Un fonctionnaire ou contractuel doit consacrer l'intégralité de son activité professionnelle à son emploi dans la fonction publique. Toutefois, il peut être autorisé, sous certaines conditions, à exercer d'autres activités (lucratives ou non) à titre accessoire.

Ce cumul n'est possible que sous réserve que ces activités ne portent pas atteinte au fonctionnement normal, à l'indépendance ou à la neutralité du service, selon un décret du 2 mai 2007.

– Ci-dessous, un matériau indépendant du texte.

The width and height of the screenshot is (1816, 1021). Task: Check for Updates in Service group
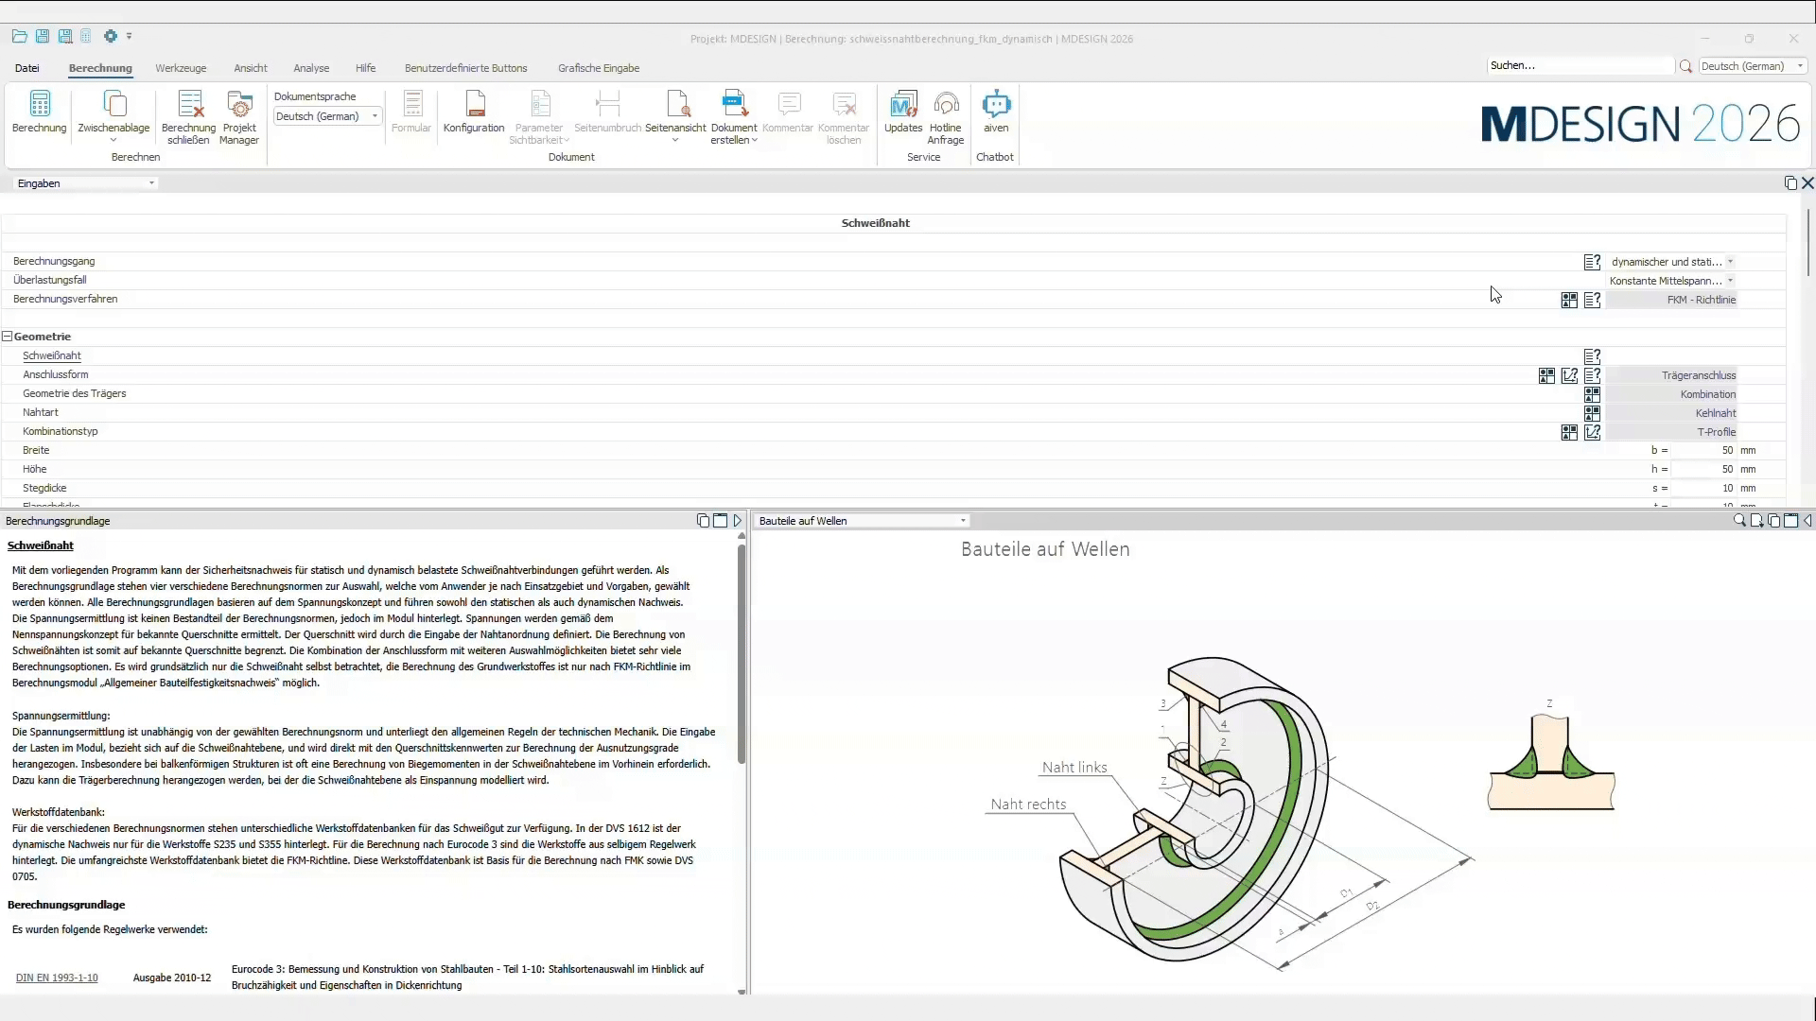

Le texte précise que les activités agricoles exercées à titre accessoire sont susceptibles d'être autorisées. Il indique que l'activité agricole doit s'exercer dans des exploitations agricoles non constituées sous forme sociale, ainsi que dans des exploitations constituées sous forme de société civile ou commerciale, sous réserve que l'agent public n'y exerce pas les fonctions de gérant, de directeur général, ou de membre du conseil d'administration, du directoire ou du conseil de surveillance, sauf lorsqu'il s'agit de la gestion de son patrimoine personnel et familial.

Autrement dit, l'exploitation doit se faire à titre individuel ou sous forme sociétaire, à condition que le fonctionnaire ne soit pas le gérant de la société, sauf s'il s'agit de ses propres biens.

L'agent de la fonction publique qui envisage d'exercer une activité accessoire soumise à autorisation doit en faire la demande par écrit à son administration. Le jeune devrait donc obtenir cette autorisation pour songer à reprendre l'exploitation à mi-temps.